Odelia Juniarni thought her daughter, Evelyn, who is 3 years old, had found a coffee bean in her babyccino when they were sat down at The Coffee Club in Mascot. That’s until she noticed the legs and head…
Odelia was horrified when she found out that it was a dead cockroach infesting her daughter’s babyccino and not a coffee bean.
“We’re regulars because they offer free babyccinos when you purchase a coffee. I just go there because my daughter loves the idea of coffee for kids.” – Odelia Juniarni
Odelia’s routine had been shattered on that Monday morning by the unwelcome creature in her daughter’s drink, when her daughter suddenly spat out a mouthful of the liquid that she was drinking through a straw and showing her mother a dark object in her drink.
Odelia immediately marched over to a staff member to show them what her daughter had almost drank and the staff member apologized and offered to make her a replacement drink which she declined, not knowing if more roaches were infesting the shop and machines.
After taking matters into her own hand and posting the incident on social media, The Coffee Club, where they expressed their regret at the horrific experience and are going to escalate the matter immediately, contacted Ms Odelia Juniarni.
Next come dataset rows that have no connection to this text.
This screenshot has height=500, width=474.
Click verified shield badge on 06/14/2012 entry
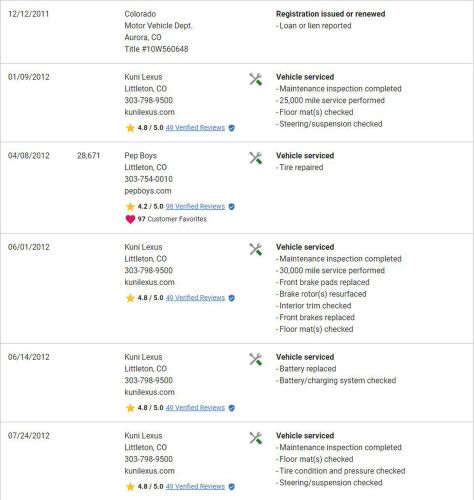[x=232, y=408]
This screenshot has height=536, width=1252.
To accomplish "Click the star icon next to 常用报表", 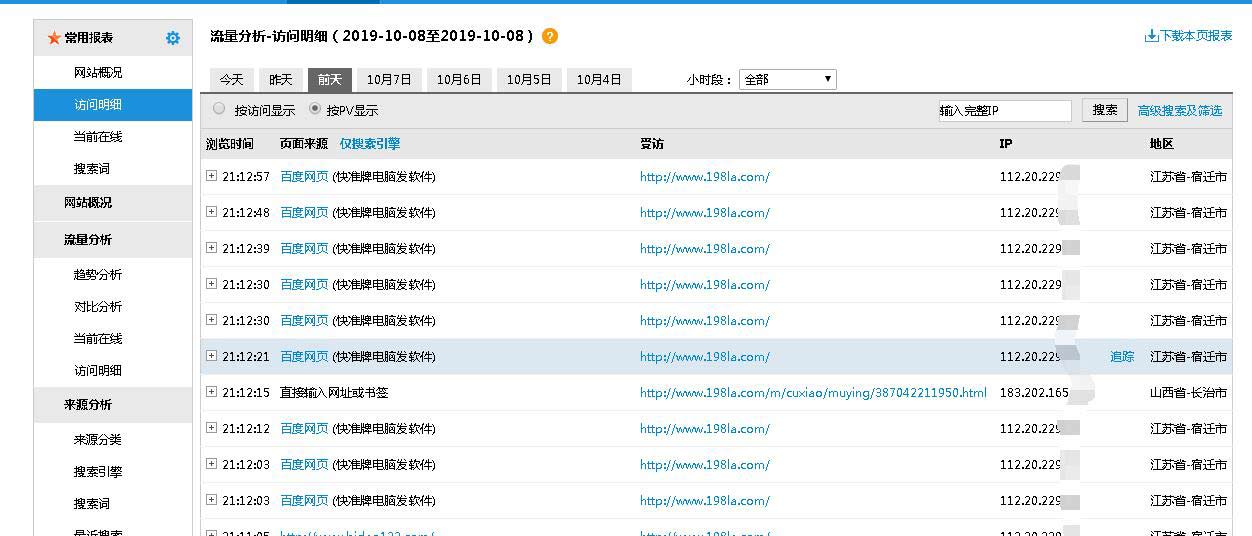I will (x=54, y=38).
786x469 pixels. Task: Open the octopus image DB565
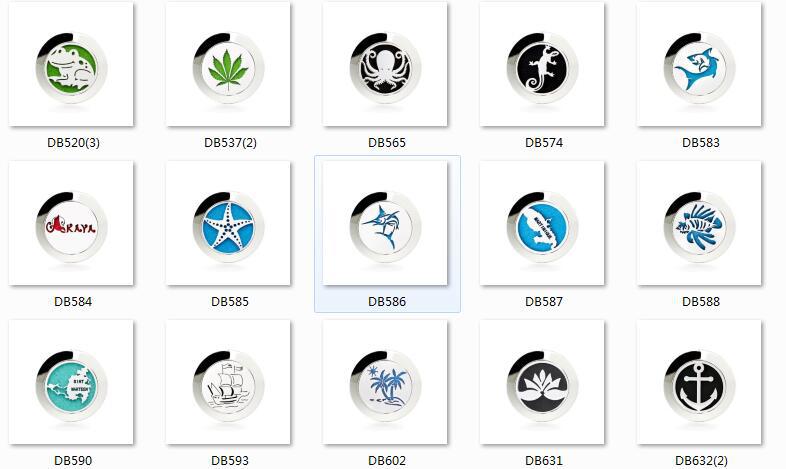tap(385, 64)
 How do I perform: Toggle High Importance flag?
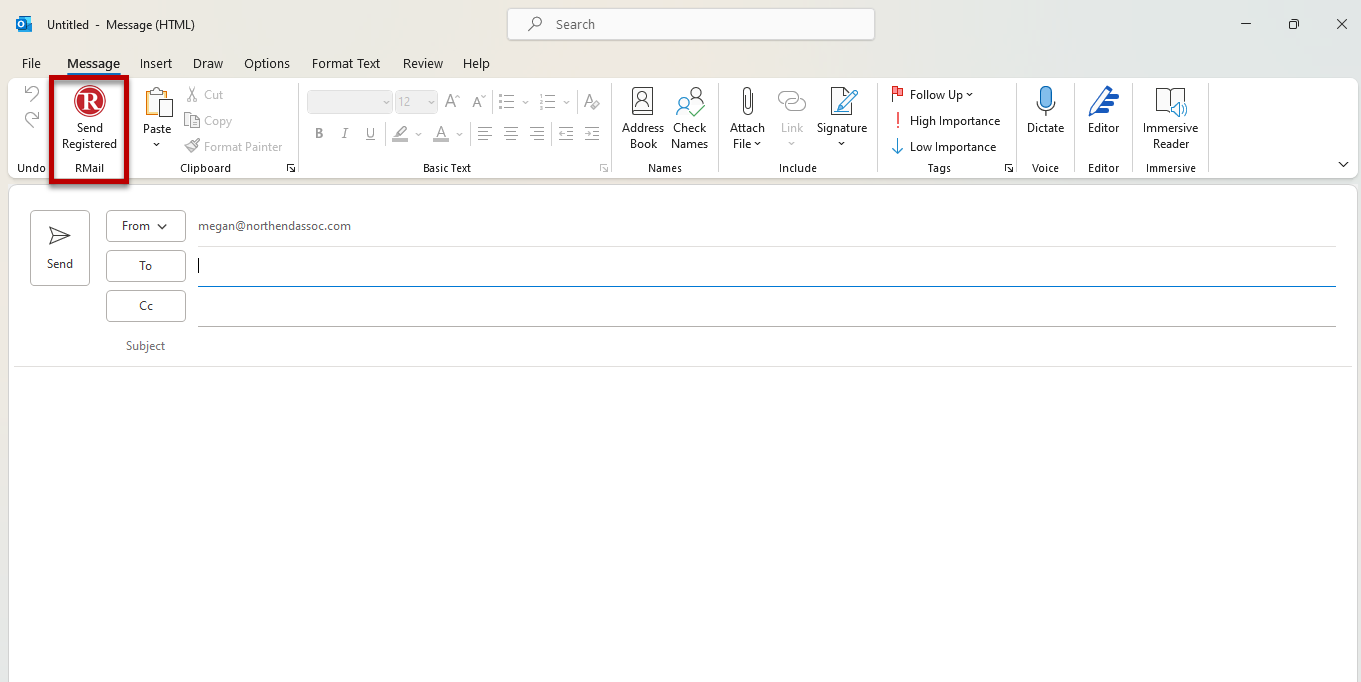(x=945, y=121)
The encounter suffered by Ms Odelia Juniarni follows many incidents of food situations in October.
A steak infested with worms was served to a couple at The Ranch Hotel bistro in North Ryde. A video was posted on social media by a woman from Newcastle showing maggots on a chicken at a Nando’s store in the Hunter region.
Juniarni stated that she would like a review of food safety at the café and stated that she absolutely refused going back there, not even for the free babyccinos.
A spokesman for Minor DKL Food Group of The Coffee Club, expressed his concern on the matters of the incident.
“The franchisee of that store has since conducted a complete check of the store, including all packaging, without identifying any further issues,” he said. “In addition we have confirmed that pest control is regular and up-to-date in this store. However we take food and beverage safety very seriously and will continue to monitor the situation.” – Spokesman for Minor DKL Food Group.
Cockroaches are able to spread a wide range of bacteria including; staphylococcus, salmonella and streptococcus, as well as harbor viruses like polio, as stated by the Victorian government’s Better Health website.
The website states that viruses and diseases can survive for months or years in a roach’s digestive system and is passed along in its droppings as well. Cockroaches will regurgitate and defecate on food (gross), and it is thought that contaminated food by cockroaches aids in transmitting those diseases to humans.
A spokeswoman for the NSW Food Authority said that there is no evidence of food standards falling and that the number of incidents reported fell from 338 in 2014/2015 down to 399 in 2016/2017.